For the 15th year in a row, a mission team visited Santo Tomás, El Salvador to serve the community for a week providing for the physical needs as well as the spiritual needs of the community by having clinical days, prayer moments and partnering with Hope 21 Ministries to provide purified drinking water to the region.
To learn more about the trip, read Carrie Carter’s insight as she stepped out on faith and has now been to El Salvador twice!
If interested in learning more about Hope 21 ministries and how you can be a blessing to the El Salvadorian people please visit hope21ministries.com and/or contact Ed Reed ([email protected]). Thanks for your support!
Stepping out on Faith
Two years ago, I was presented with the opportunity to travel to El Salvador on a medical mission trip, and somewhat impulsively put my name down on a sign-up sheet that I’d be interested in going. At this time, I had just started my 3rd year of pharmacy school at VCU and had never been on a mission trip, or even out of the country, but I was excited to go on this journey. As our departure date got closer, and the more I prepared for the trip, I became more nervous and scared about traveling to another country and started second guessing my decision to go on the trip. But as I continued to pray and prepare, God told me that I needed to step out of my comfort zone and reassured me that He would protect me. And I am so glad that I listened because March 3-10, 2018, was undoubtedly one of the best experiences I have had during pharmacy school. Spending the week in El Salvador and partnering with La Casa de Mi Padre to serve the people of Santo Tomás was such a humbling experience. Learning about the Salvadorian culture and taking the time to listen to our patients’ stories about how thankful they were for God’s provision in their life, despite the hardships they were facing, helped to mold my perspective of patient care. While I always strive to provide genuine patient care, this experience inspired me to be more empathetic and intentional about getting to know my patients by listening to their stories and learning more about what has gotten them to this point in their lives and working together to determine the best plan for their health going forward.

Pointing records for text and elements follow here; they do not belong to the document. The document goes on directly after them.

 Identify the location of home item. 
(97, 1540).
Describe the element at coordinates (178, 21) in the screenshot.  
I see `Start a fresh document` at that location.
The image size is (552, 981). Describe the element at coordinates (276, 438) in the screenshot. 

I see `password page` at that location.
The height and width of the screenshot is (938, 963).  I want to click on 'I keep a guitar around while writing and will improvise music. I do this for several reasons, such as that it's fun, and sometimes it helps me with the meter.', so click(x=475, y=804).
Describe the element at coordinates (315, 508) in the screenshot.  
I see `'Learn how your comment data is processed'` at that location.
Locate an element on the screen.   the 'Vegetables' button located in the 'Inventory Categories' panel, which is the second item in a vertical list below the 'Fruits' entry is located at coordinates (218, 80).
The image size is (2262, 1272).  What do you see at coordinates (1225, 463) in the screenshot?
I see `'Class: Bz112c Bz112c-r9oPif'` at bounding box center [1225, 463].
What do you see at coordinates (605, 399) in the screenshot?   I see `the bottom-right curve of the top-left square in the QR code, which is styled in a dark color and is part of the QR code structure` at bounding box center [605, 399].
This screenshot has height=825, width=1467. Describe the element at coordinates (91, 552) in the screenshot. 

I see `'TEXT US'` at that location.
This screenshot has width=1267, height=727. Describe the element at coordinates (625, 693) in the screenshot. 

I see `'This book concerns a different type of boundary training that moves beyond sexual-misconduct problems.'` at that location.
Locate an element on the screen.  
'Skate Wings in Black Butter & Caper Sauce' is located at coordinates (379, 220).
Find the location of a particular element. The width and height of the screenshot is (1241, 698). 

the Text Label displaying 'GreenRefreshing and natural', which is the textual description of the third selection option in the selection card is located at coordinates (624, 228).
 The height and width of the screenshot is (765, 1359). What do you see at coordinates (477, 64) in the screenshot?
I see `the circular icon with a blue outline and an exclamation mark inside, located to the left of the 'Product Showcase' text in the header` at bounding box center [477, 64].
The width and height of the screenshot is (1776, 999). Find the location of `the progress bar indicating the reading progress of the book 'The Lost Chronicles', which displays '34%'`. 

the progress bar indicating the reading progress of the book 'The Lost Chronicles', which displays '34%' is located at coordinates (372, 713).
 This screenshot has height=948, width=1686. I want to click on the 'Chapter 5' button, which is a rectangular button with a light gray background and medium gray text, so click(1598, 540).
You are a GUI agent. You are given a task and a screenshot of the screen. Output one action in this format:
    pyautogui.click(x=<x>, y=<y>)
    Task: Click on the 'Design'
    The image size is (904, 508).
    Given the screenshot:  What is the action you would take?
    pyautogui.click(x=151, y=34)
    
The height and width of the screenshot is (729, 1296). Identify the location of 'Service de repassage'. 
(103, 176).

I think as soon as we got home last year, I knew I wanted to go again this year, if at all possible. During our 4th year of pharmacy school, we have 8 five-week rotations, and once I found out that my “off” block was going to be during March, I was excited that I might be able to go. However, I was also planning to pursue a hospital pharmacy residency program and wasn’t sure what the interview and Match timeline would look like just yet. As soon as information became available, God’s timing couldn’t have been more perfect as I learned our rank order list for the Match was due March 1 and the trip was planned for March 2-9. This year was another spectacular experience getting to serve and share the love of Jesus with the people of El Salvador. One of my most memorable moments of the trip was when one of our patients came into the pharmacy to get her prescriptions. Normally, everyone waits outside and we bring the medications out to them once they’ve been filled, but she had made her way inside, handed me her prescription and gave me a great big hug. I had spent most of my day inside filling prescriptions and it brought me joy to see her smiling face and see how excited she was to receive her medications, reminding me of why I was there and the impact our medical team has in this community. It’s also always fun spending time playing with the kids at La Casa. One afternoon after lunch, everyone was playing soccer, but since I am terrible at soccer, I made my way over to the basketball court. One of the kids, Anderson, and I had been shooting around for a few minutes, and then he starts saying something to me in Spanish, but I had no idea what he was saying. So I told him, “No sé, no hablo español.”—”I don’t know, I don’t speak Spanish.” To which he replied “¡Pero, estás hablando español!”—“But, you are speaking Spanish!” Eventually, I figured out that he wanted me to guard him and try to get the ball away. As I got into my guard stance, he immediately bounced the ball between my legs and went right around me to take a shot at the basket! I couldn’t stop laughing!
I’m not sure when I will have the next opportunity to return to El Salvador as I will be completing my pharmacy residency next year, but, God-willing, I hope that this year will not be my last time traveling with this team to serve, love, and build relationships with the precious children at La Casa and the community of Santo Tomás.